___ SUPPLIED TEXT

Used extensively throughout this research, thresholding is a prime example of noncontextual segmentation and is the basis for background removal. Accurate and efficient extracting of moving objects for detection and tracking relies on efficient background elimination and noise removal. Segregating the background from the foreground is accomplished by setting a threshold for the differences between two frames, typically of the same setting and at different times. By overlaying the frames and performing a pixel by pixel subtraction, pixels of the target frame whose difference in intensities from the reference frame fall below a certain difference threshold are considered to be the same in both frames and therefore to be part of the background while the target frame pixel is set to zero. Any set of pixels whose difference is above the threshold is considered to be part of the moving foreground and the corresponding pixels in the target frame are either unchanged or set to one, depending on the desired application. This subtraction and comparing of pixels is known as frame differencing, and while there are various algorithms for background removal, they all use this as a basis.
In the vast majority of cases, the background will not remain entirely unchanged. For instance, furniture gets moved, items initially not in the frame come in and are left, etc. To account for these changes, the reference frame should continuously be updated after a given amount of time so that excess noise can be minimized. This updating of the background frame is known as adaptive background subtraction. This method has been shown to be more effective and efficient at locating the foreground and minimizing background noise. Even using modified differencing methods like adaptive background subtraction, some noise usually still exists and therefore a filter needs to be applied to obtain the desired isolated image. Three commonly used filters include Gaussian, mean, and the one used in this research, the Wiener filter.
The Gaussian filter is a low pass filter that modifies the input signal by convoluting it using the Gaussian function. This method is also known as the Weierstrass Transform after Karl Weierstrass. The Gaussian distribution is a standard bell curve which plays an important role in its application to filtering as it defines a probability distribution for noise. When applying the function to images, instead of being only one dimensional, it needs to be two dimensional; this is just the product of two one dimensional Gaussian functions, one in each direction. Drawbacks of using the Gaussian filter are that because it works by smoothing an image, it is not effective at removing what is known as salt and pepper noise, the random black and white specs that appear can appear in images, nor does it typically maintain the brightness of the original image.

______
___ EXTRACTED ENTRIES

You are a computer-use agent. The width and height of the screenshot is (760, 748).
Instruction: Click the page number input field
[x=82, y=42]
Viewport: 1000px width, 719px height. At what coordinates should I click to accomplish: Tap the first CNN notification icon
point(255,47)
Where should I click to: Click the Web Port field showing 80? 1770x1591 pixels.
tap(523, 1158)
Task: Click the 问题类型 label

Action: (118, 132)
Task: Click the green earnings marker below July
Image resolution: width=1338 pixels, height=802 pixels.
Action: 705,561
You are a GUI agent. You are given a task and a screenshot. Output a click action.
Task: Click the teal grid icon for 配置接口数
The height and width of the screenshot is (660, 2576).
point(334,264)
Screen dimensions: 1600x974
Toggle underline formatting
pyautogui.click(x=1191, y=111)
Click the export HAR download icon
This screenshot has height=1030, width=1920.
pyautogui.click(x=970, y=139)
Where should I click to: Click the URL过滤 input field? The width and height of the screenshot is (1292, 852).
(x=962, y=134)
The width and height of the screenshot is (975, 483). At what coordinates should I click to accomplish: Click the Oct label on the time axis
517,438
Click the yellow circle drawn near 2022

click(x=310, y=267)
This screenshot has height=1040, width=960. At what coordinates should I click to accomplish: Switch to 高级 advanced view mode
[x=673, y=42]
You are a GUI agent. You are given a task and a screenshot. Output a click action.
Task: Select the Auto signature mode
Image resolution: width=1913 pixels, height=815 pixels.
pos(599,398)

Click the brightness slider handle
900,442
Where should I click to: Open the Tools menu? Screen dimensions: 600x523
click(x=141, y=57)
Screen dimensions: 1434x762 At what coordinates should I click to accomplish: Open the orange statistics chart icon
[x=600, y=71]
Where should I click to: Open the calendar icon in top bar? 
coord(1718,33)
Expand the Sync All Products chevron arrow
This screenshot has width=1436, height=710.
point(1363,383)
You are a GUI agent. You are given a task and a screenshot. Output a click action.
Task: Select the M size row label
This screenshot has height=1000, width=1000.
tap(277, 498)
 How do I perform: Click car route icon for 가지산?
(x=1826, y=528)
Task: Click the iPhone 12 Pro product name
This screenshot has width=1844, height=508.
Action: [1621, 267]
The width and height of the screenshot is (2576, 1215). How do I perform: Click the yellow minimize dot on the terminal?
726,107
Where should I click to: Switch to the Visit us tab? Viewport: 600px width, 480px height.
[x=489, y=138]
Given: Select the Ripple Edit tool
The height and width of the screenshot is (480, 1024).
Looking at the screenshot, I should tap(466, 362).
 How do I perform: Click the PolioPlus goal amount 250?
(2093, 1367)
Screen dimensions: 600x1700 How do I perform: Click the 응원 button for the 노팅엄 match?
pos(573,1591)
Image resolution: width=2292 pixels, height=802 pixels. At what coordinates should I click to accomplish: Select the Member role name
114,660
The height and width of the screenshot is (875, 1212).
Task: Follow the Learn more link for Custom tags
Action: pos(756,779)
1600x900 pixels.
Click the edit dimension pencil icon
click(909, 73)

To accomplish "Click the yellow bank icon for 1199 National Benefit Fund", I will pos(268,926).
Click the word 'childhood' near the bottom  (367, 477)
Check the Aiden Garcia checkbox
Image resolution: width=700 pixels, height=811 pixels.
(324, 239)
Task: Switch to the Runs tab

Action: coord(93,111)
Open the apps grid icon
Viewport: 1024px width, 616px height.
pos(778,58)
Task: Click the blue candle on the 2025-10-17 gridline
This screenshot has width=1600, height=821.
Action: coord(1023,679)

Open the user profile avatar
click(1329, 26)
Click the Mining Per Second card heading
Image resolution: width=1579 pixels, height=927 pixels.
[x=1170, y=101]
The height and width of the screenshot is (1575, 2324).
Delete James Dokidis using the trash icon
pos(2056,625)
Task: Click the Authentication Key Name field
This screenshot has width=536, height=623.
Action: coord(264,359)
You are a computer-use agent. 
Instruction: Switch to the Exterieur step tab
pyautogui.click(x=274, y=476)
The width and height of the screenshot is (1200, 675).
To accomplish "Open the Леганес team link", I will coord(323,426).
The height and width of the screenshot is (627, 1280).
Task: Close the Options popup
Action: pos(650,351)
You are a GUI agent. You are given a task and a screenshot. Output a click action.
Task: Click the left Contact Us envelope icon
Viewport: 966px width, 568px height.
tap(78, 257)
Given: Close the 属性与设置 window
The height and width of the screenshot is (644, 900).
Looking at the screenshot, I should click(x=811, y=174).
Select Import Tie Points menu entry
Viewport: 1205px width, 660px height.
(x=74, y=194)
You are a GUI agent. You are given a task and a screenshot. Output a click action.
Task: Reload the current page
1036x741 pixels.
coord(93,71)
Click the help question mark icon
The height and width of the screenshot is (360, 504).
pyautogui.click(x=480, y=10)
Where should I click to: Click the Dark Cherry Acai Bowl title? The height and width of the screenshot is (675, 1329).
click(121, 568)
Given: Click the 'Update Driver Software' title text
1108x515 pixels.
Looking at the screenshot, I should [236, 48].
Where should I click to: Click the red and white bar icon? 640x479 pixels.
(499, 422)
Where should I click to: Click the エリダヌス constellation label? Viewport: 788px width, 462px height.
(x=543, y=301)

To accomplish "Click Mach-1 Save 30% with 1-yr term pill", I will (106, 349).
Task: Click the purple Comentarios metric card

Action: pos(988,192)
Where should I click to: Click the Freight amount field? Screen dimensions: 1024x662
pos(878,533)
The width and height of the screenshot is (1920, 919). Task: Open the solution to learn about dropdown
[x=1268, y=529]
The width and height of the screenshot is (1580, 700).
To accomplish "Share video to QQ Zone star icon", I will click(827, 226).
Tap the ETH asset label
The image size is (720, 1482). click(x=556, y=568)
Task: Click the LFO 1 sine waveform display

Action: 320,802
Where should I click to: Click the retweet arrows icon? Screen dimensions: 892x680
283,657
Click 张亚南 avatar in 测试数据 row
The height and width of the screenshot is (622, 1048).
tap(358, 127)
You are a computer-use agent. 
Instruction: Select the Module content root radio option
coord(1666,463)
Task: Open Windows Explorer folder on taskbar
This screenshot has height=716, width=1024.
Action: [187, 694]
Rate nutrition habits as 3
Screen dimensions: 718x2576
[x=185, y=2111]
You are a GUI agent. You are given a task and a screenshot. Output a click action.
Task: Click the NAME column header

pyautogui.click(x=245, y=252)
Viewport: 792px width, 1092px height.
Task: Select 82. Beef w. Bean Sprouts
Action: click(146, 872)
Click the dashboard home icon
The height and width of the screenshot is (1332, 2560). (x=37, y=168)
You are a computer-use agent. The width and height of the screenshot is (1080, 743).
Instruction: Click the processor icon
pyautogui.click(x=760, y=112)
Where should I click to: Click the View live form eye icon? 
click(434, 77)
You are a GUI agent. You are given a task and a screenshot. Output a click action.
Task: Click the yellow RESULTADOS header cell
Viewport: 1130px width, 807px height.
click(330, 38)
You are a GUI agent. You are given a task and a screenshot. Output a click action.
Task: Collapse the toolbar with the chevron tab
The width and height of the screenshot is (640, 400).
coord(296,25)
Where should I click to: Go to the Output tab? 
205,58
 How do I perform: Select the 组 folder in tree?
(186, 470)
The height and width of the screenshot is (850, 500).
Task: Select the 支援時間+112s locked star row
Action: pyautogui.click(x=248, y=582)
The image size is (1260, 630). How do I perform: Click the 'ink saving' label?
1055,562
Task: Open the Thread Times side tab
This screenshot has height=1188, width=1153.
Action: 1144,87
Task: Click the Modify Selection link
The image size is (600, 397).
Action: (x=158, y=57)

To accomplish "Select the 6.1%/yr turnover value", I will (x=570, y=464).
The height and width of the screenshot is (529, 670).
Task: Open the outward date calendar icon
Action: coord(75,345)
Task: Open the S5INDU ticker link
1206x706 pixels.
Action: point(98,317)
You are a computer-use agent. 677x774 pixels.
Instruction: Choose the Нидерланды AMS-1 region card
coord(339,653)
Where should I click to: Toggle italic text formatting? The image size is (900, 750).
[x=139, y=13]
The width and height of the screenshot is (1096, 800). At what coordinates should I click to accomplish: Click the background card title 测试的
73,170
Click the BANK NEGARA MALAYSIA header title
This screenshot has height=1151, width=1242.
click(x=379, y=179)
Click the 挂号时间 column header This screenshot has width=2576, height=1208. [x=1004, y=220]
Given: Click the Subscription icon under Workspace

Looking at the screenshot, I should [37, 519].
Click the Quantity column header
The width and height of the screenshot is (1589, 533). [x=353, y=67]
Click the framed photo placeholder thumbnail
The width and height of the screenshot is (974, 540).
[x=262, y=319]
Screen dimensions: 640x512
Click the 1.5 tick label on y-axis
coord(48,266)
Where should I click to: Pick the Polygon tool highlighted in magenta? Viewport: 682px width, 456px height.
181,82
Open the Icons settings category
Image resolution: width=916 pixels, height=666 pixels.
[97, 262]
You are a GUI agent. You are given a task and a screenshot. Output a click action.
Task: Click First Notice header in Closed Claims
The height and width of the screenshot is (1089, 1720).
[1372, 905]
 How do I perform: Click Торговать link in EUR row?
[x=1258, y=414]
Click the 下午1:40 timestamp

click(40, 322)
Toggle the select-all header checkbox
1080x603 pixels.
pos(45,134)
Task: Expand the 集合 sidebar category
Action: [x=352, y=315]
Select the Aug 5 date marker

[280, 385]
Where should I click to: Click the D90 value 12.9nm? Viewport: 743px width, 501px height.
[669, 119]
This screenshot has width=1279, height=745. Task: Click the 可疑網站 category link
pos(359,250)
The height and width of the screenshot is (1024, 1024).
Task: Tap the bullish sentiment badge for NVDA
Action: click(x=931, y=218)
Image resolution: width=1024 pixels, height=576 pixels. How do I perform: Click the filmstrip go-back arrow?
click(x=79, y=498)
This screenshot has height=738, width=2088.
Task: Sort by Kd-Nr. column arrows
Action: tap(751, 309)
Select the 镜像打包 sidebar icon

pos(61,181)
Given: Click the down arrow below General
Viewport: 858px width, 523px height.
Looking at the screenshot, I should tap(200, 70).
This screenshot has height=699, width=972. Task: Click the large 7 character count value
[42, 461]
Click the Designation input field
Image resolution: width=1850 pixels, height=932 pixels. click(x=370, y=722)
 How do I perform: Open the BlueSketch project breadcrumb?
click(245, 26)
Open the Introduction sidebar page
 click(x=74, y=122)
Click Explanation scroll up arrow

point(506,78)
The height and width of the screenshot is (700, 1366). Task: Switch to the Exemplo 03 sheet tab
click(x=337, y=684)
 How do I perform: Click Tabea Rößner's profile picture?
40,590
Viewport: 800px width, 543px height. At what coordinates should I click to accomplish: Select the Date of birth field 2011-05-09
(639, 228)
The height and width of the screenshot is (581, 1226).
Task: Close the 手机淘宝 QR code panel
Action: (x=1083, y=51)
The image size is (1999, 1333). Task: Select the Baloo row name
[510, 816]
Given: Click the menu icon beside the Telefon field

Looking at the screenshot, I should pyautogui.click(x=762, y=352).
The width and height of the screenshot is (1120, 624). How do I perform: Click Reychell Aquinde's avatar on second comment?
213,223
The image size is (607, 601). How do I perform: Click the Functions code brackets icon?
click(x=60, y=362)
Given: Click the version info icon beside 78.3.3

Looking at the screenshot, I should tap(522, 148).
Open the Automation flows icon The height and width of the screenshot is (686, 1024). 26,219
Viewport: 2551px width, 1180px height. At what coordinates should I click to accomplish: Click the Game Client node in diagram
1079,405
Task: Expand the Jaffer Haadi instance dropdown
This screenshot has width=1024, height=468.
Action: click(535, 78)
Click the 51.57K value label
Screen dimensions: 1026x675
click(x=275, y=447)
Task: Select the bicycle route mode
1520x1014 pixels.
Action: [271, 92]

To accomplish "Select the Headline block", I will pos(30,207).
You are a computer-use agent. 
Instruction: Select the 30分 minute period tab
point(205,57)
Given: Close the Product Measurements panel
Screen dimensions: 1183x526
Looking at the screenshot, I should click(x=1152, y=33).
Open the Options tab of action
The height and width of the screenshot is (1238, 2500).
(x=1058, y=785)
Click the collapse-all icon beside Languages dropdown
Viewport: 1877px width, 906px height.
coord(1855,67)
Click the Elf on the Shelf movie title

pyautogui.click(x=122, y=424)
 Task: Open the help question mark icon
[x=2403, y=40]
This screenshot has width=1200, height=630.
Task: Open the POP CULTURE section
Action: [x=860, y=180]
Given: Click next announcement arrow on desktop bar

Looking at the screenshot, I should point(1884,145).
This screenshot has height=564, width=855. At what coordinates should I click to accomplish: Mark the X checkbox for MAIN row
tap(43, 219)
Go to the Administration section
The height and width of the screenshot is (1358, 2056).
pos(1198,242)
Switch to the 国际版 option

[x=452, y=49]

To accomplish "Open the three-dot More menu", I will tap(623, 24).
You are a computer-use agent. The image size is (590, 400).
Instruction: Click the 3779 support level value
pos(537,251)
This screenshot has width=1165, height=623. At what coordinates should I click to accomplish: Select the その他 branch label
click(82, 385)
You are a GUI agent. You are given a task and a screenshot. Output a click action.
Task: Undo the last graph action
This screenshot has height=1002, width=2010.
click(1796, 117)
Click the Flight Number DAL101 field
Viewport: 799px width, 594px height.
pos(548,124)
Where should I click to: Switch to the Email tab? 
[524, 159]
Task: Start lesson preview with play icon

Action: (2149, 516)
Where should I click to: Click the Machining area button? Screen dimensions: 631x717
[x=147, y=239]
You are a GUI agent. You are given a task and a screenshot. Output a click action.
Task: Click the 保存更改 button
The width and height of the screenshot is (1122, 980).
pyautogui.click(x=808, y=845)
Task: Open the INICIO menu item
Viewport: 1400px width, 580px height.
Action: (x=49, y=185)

______

WORK TO DO: Carry on the passage on background removal and noise filtering, starting right after its last sentence. The items come from a different source than the passage on background removal.

RESPONSE:
The mean filter is much more effective at reducing this salt and pepper noise as it slides over each pixel and replaces its value with the mean of the surrounding pixels. This surrounding area is determined from an initial value preset by the user. Depending on the application, the typical noise amount present, and the desired effectiveness, different size windows are chosen. Similar to the mean filter is the median filter which replaces each pixel value with the surrounding area’s median value rather than its mean. An attractive advantage of using a median filter, rather than a mean filter, is that it is better at preserving the details of the original image Chosen for this research, the Wiener filter, named for Norbert Wiener, is a linear filter that minimizes the mean square error of the desired response and the actual output of the filter. The minimum of the mean square error occurs when the correlation between the signal and the error is zero. Mathematically, this is when the two signals are said to be orthogonal, meaning the dot product of the two is equal to zero. The Wiener filter is frequently used in deconvolution which leads to many applications in image processing, especially for adaptive background suppression.